§ WORK REQUEST
Set down all of the data again, character for character.

RECORDED DATA: Begin

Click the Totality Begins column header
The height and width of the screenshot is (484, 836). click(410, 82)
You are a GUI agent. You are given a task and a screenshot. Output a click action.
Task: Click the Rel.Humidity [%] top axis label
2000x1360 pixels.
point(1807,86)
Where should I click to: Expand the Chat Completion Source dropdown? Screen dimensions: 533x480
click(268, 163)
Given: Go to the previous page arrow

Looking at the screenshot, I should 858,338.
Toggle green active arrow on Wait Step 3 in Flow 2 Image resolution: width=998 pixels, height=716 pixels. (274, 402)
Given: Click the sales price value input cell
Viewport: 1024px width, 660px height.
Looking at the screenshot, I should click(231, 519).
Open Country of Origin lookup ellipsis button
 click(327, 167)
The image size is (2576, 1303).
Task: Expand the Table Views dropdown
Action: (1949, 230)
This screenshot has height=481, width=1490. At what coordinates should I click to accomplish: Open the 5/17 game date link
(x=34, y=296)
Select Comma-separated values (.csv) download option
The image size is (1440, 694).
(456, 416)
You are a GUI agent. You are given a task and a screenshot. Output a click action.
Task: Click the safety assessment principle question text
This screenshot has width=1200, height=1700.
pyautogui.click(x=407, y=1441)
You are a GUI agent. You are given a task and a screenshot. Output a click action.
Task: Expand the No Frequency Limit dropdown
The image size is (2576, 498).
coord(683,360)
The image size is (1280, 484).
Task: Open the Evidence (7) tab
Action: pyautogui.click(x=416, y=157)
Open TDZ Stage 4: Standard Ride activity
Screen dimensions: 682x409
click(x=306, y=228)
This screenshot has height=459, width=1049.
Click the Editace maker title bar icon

RECORDED DATA: End

§ EXERCISE RESPONSE
Click the Totality Begins column header
The height and width of the screenshot is (484, 836). click(410, 82)
You are a GUI agent. You are given a task and a screenshot. Output a click action.
Task: Click the Rel.Humidity [%] top axis label
2000x1360 pixels.
point(1807,86)
Where should I click to: Expand the Chat Completion Source dropdown? Screen dimensions: 533x480
click(268, 163)
Given: Go to the previous page arrow

Looking at the screenshot, I should 858,338.
Toggle green active arrow on Wait Step 3 in Flow 2 Image resolution: width=998 pixels, height=716 pixels. (274, 402)
Given: Click the sales price value input cell
Viewport: 1024px width, 660px height.
Looking at the screenshot, I should click(231, 519).
Open Country of Origin lookup ellipsis button
 click(327, 167)
The image size is (2576, 1303).
Task: Expand the Table Views dropdown
Action: (1949, 230)
This screenshot has height=481, width=1490. At what coordinates should I click to accomplish: Open the 5/17 game date link
(x=34, y=296)
Select Comma-separated values (.csv) download option
The image size is (1440, 694).
(456, 416)
You are a GUI agent. You are given a task and a screenshot. Output a click action.
Task: Click the safety assessment principle question text
This screenshot has width=1200, height=1700.
pyautogui.click(x=407, y=1441)
You are a GUI agent. You are given a task and a screenshot. Output a click action.
Task: Expand the No Frequency Limit dropdown
The image size is (2576, 498).
coord(683,360)
The image size is (1280, 484).
Task: Open the Evidence (7) tab
Action: pyautogui.click(x=416, y=157)
Open TDZ Stage 4: Standard Ride activity
Screen dimensions: 682x409
click(x=306, y=228)
This screenshot has height=459, width=1049.
Click the Editace maker title bar icon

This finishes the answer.